África do Sul vai hoje a votos na primeira eleição sem memória do ‘apartheid’

Pela primeira vez na sua história, o Congresso Nacional Africano (ANC) deverá obter um resultado abaixo dos 50% dos votos e ser forçado a concertar-se no Parlamento sul-africano para reeleger o seu candidato à presidência, Cyril Ramaphosa, para um segundo mandato de cinco anos

Francisco Laranjeira
Maio 29, 2024
7:08

Ao fim de 30 anos de democracia plurirracial, a África do Sul prepara-se para iniciar a mais importante transição da sua história pós-apartheid, a confirmar-se a perda da maioria parlamentar do ANC nas eleições gerais desta quarta-feira.

Pela primeira vez na sua história, o Congresso Nacional Africano (ANC) deverá obter um resultado abaixo dos 50% dos votos e ser forçado a concertar-se no Parlamento sul-africano para reeleger o seu candidato à presidência, Cyril Ramaphosa, para um segundo mandato de cinco anos, e isso marcará o início de uma mudança fundamental no quadro político, consagrando o “virar da esquina” da ainda maior economia do continente africano.

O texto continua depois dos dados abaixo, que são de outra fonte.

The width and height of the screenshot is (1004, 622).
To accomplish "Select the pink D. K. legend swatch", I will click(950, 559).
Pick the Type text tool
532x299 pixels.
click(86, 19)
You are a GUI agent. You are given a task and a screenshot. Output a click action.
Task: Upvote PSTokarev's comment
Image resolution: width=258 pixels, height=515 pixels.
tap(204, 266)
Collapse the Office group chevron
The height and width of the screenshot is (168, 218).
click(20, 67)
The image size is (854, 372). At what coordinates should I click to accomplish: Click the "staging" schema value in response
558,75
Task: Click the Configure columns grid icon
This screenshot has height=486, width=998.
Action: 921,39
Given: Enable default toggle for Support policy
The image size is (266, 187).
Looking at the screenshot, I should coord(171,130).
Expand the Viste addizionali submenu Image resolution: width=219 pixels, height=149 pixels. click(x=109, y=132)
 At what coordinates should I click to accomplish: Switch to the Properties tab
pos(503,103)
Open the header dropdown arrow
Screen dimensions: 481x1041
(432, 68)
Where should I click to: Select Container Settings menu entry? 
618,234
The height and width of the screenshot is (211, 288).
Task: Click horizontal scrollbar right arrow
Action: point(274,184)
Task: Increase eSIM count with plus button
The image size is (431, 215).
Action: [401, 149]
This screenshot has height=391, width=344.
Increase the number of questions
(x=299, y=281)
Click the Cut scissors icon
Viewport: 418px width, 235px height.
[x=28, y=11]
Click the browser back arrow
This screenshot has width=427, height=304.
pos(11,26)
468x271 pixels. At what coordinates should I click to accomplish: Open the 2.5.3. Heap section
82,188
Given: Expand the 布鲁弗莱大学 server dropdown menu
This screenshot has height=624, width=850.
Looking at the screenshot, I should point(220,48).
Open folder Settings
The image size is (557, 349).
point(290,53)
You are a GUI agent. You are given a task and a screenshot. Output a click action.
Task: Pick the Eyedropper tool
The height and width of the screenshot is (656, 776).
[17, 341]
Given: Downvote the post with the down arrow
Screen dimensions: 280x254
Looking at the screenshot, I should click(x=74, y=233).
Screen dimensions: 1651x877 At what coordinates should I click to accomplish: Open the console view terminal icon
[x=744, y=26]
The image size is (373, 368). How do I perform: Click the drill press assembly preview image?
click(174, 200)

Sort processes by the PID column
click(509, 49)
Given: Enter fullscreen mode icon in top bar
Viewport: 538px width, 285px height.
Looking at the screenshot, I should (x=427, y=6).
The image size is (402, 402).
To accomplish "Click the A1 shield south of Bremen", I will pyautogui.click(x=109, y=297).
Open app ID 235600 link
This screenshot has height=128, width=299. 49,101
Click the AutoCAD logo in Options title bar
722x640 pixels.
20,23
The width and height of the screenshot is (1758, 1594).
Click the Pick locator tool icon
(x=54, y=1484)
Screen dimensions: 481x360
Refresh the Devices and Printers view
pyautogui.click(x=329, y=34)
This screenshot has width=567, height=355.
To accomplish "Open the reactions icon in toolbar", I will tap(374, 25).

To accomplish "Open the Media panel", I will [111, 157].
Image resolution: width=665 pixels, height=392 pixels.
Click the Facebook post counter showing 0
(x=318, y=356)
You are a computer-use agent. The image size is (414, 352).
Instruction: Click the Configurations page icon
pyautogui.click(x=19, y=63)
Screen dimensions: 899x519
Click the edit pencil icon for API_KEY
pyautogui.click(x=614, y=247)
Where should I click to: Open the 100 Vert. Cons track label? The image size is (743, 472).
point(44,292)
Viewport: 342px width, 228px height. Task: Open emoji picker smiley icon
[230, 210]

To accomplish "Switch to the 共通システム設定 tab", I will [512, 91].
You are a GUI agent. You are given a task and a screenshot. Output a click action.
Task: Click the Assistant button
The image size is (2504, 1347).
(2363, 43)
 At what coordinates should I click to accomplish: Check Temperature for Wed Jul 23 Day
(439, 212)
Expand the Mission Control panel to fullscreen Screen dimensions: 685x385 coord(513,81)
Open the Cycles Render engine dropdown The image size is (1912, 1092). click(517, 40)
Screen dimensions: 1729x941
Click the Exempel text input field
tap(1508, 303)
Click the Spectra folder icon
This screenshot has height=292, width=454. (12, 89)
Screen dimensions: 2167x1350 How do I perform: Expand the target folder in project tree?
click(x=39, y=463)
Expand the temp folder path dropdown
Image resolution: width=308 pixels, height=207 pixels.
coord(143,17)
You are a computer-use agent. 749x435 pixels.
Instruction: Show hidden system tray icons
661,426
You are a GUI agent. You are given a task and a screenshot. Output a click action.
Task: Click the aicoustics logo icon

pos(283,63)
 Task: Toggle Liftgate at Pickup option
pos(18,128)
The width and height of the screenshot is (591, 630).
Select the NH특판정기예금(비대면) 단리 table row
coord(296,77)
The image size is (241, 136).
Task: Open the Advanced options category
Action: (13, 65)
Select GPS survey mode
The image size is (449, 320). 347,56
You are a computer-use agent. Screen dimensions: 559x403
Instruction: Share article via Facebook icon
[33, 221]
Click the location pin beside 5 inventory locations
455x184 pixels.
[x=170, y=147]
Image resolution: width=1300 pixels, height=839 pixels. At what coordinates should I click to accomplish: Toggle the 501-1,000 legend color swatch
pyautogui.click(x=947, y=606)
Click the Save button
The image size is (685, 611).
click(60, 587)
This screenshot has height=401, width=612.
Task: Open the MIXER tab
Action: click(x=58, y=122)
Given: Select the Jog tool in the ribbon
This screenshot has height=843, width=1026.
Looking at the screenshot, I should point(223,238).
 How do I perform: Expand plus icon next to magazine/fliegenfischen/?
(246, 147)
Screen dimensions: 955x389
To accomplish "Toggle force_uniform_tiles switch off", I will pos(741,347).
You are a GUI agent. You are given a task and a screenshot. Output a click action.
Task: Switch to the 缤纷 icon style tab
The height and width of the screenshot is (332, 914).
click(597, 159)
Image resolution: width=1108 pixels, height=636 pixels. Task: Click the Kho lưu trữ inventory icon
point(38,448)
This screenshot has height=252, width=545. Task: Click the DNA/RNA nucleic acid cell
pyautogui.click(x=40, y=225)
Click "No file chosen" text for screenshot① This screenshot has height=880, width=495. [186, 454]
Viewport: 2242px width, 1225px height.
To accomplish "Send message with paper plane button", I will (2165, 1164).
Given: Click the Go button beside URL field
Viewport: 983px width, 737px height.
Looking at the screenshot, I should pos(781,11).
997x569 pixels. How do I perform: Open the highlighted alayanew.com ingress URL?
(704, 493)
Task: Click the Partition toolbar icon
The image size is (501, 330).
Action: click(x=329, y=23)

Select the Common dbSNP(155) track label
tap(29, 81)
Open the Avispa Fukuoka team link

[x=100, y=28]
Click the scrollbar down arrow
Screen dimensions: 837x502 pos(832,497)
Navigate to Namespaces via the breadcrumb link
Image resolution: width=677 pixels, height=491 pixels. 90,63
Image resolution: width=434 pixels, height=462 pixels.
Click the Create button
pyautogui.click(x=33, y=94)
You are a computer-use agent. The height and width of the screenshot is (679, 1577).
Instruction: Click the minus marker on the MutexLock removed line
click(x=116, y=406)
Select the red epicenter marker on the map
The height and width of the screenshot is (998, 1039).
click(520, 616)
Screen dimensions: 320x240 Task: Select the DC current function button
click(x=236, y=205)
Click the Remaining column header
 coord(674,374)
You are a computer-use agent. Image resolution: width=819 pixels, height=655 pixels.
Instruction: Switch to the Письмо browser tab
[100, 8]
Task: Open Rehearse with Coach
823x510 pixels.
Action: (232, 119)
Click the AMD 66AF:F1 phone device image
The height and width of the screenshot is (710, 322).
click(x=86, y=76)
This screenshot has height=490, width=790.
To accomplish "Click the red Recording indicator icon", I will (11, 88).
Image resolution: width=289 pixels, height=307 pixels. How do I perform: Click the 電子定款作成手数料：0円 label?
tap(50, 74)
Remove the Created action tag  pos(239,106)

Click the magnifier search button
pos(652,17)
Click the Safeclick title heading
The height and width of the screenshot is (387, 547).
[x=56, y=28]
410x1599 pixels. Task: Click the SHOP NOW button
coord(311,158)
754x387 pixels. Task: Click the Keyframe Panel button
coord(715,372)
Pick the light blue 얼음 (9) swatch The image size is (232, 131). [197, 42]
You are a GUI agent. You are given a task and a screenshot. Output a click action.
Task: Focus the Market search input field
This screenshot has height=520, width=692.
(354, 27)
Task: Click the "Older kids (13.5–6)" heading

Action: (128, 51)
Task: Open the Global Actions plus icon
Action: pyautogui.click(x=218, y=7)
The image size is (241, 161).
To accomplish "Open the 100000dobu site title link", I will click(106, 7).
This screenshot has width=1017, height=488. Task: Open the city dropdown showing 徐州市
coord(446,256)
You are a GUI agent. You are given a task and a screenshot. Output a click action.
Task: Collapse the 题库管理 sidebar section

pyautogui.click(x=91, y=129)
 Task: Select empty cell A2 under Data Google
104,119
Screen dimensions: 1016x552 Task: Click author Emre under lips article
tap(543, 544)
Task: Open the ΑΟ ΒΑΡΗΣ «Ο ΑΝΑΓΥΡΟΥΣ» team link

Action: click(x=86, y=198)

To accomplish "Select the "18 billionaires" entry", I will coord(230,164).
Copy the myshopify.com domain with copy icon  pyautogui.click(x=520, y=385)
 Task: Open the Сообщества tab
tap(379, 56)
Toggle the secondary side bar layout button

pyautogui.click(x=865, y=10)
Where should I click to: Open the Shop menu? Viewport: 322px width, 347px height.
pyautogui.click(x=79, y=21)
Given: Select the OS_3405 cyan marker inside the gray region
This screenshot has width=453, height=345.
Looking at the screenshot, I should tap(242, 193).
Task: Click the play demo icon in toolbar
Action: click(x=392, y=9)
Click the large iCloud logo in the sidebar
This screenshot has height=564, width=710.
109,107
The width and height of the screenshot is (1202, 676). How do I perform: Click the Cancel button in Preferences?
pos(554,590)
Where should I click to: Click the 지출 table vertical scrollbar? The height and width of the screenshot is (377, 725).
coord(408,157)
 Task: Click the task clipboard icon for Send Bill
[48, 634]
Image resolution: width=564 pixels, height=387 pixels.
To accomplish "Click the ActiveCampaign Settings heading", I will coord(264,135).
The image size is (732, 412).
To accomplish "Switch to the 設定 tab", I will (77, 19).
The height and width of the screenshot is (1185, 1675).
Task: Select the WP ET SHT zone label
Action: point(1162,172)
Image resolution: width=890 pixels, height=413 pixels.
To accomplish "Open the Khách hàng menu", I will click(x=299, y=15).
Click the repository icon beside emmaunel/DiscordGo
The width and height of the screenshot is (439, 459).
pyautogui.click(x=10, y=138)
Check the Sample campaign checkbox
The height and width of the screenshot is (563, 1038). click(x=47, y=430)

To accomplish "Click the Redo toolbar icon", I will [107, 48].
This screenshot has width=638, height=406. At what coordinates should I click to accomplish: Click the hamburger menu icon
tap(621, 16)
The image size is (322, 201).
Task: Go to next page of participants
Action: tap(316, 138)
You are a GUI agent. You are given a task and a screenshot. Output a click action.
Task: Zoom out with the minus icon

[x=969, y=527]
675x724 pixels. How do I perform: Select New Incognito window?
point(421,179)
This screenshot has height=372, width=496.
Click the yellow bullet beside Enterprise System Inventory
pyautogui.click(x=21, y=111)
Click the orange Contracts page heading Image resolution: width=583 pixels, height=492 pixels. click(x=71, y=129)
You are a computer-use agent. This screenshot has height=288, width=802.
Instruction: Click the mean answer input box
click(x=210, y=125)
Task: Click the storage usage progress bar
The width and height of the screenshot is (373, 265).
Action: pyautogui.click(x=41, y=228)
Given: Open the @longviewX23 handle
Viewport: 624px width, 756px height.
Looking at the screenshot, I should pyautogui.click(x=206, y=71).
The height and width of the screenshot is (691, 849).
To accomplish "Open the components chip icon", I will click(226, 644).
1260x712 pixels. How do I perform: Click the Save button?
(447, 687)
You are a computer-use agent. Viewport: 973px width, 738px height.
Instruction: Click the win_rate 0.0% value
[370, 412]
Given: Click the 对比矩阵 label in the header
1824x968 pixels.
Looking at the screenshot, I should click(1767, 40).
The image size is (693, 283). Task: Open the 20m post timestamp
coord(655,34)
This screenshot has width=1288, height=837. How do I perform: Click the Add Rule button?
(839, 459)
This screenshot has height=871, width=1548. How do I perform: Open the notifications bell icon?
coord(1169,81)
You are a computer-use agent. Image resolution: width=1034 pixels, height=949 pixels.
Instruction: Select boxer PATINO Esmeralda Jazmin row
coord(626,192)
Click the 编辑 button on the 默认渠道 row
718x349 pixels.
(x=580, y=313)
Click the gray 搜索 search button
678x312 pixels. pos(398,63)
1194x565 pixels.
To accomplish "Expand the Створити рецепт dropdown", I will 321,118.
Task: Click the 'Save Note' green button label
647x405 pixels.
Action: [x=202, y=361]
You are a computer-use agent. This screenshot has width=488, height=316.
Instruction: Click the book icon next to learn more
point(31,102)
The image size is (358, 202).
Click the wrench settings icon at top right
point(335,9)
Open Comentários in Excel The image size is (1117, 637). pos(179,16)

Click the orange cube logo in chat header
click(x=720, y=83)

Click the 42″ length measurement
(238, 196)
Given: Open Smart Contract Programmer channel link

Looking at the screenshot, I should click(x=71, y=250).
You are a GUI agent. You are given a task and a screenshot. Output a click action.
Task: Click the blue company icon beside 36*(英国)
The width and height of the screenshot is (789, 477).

A forma como se entenderão os 400 membros da Assembleia Nacional na Cidade do Cabo para escolher o chefe de Estado e do Governo, que dirigirá o país a cerca de 400 quilómetros, em Pretória, dependerá da expressão eleitoral do ANC nas eleições de hoje.

Pela primeira vez em 30 anos, a África do Sul vai a eleições com uma população maioritariamente jovem, sem memória do ‘apartheid’, da luta de Mandela pela liberdade ou da ascensão ao poder do seu antigo movimento nacionalista, hoje em declínio.

“Três décadas após o fim do apartheid, o Congresso Nacional Africano (ANC) tenta sobreviver à sua liquidação política”, consideraram os analistas Adriaan Basson e Qaanitah Hunter, a propósito das eleições da próxima quarta-feira.

Na ótica do académico Dominic Maphaka, da Universidade de Noroeste, “a maioria dos jovens, que no passado mostraram uma apatia política para votar, e sendo o grupo demográfico que determinará o resultado destas eleições, irá votar no afastamento do ANC do poder”.

Presidente da África do Sul apela ao voto

O presidente da África do Sul, Cyril Ramaphosa, pediu a “todos os sul-africanos” que votem nas eleições gerais desta quarta-feira, as mais difíceis para o Congresso Nacional Africano (ANC), desde que chegou ao poder em 1994.

“Apelo a todos os sul-africanos para que votem”, disse Ramaphosa numa mensagem invulgar dirigida à nação a partir dos Union Buildings (sede do Governo), em Pretória, transmitida na televisão pública SABC, apenas três dias antes das eleições.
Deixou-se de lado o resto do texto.